**Directions for this task**
Copy out the data from the line containing "The image size is (1372, 891)." to its last line, exactly. No pictures.

**Input for this task**
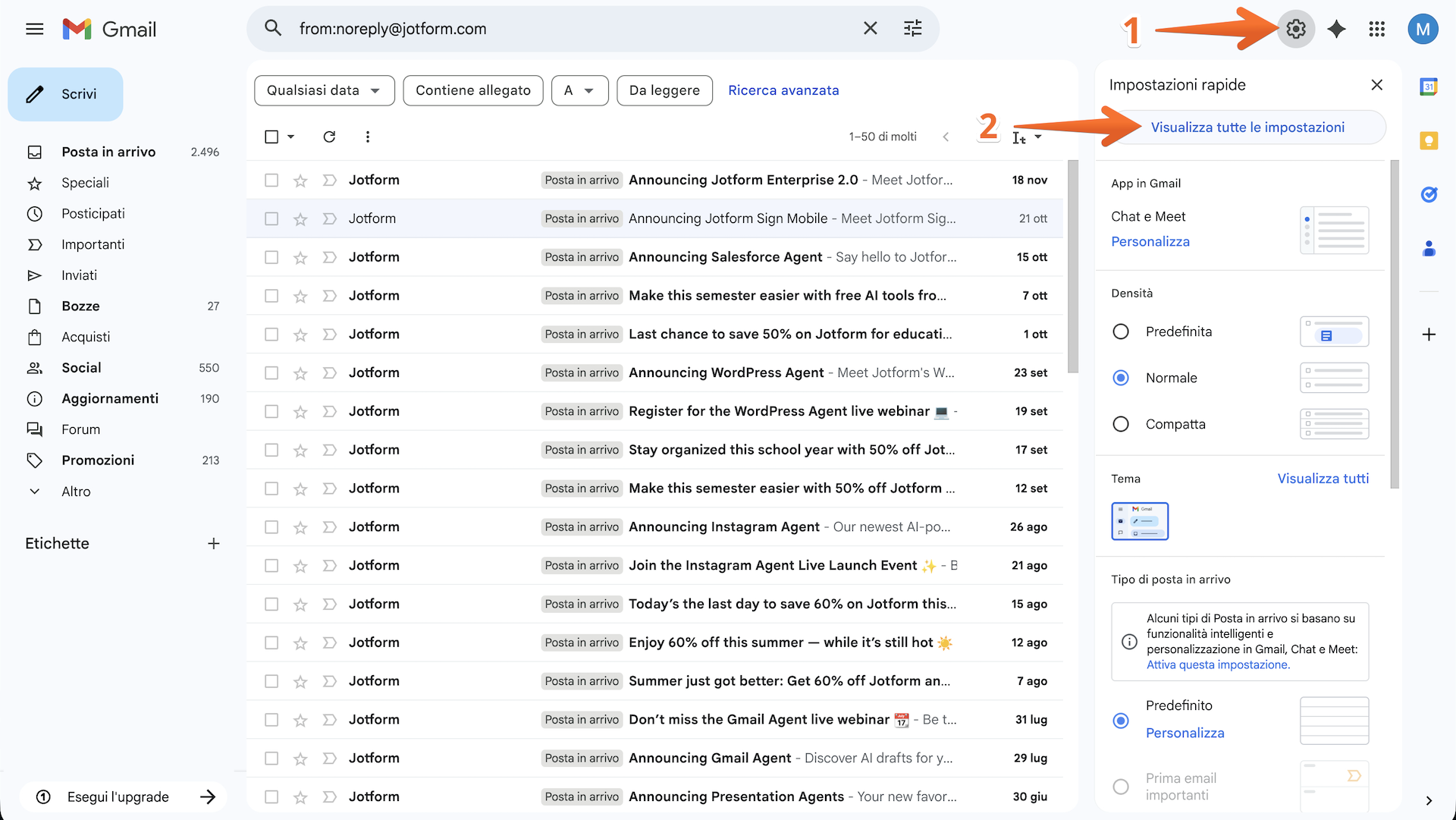1456x820 pixels.
Task: Open the Qualsiasi data filter dropdown
Action: tap(324, 90)
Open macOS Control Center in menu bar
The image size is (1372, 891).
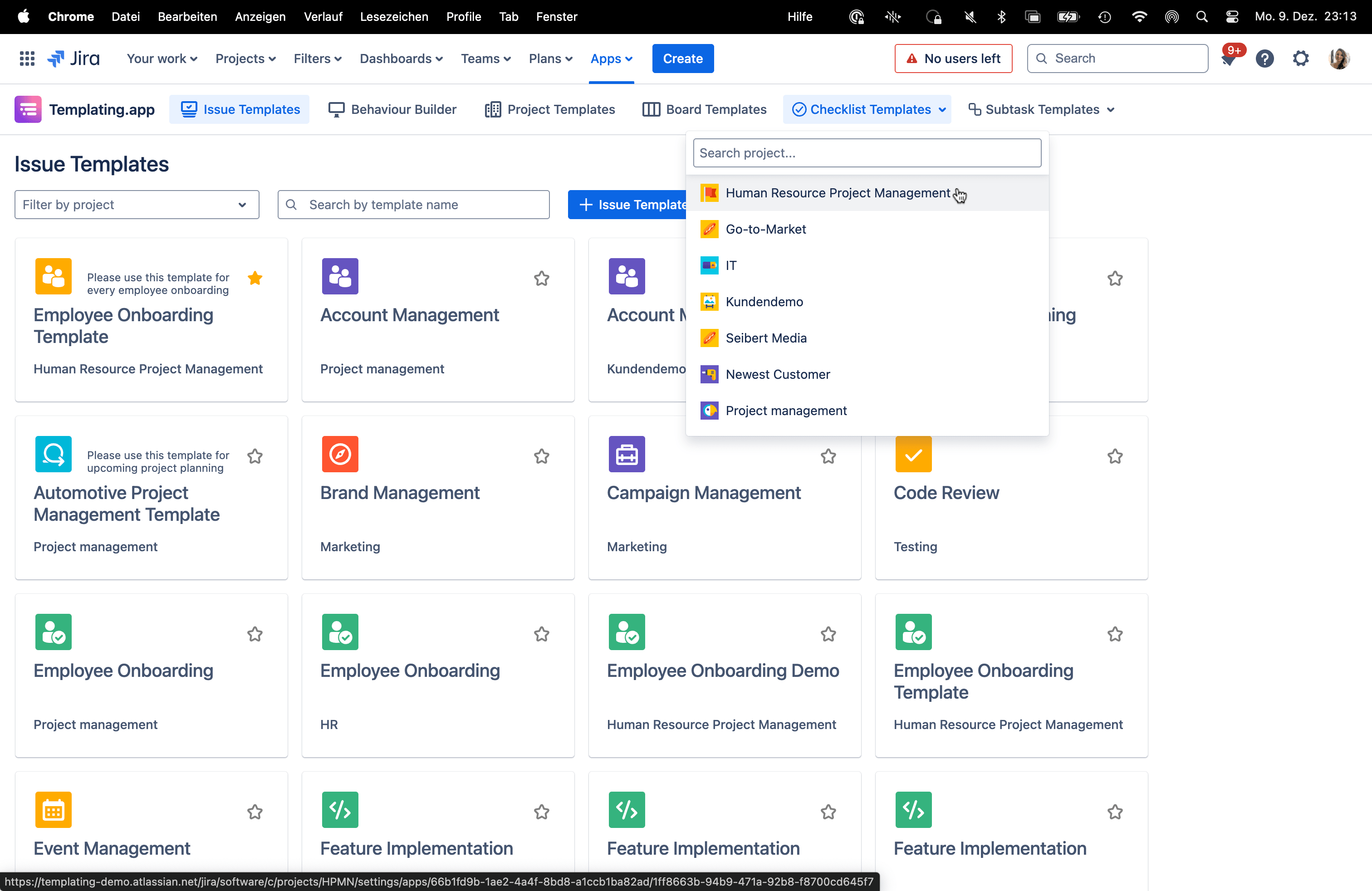click(1232, 17)
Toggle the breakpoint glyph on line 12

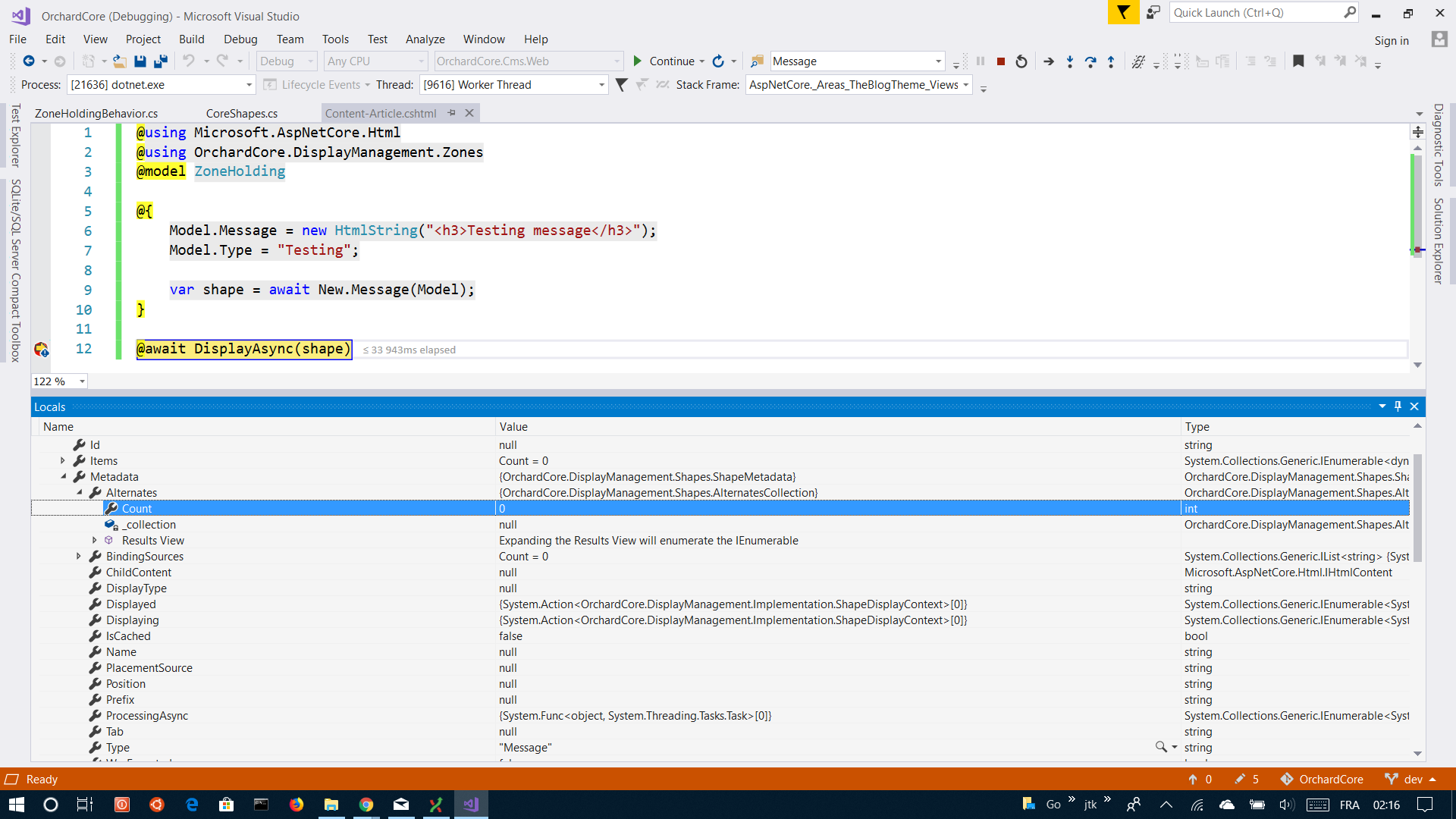[42, 349]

**Task solution**
The image size is (1372, 891).
click(1232, 17)
Toggle the breakpoint glyph on line 12

[42, 349]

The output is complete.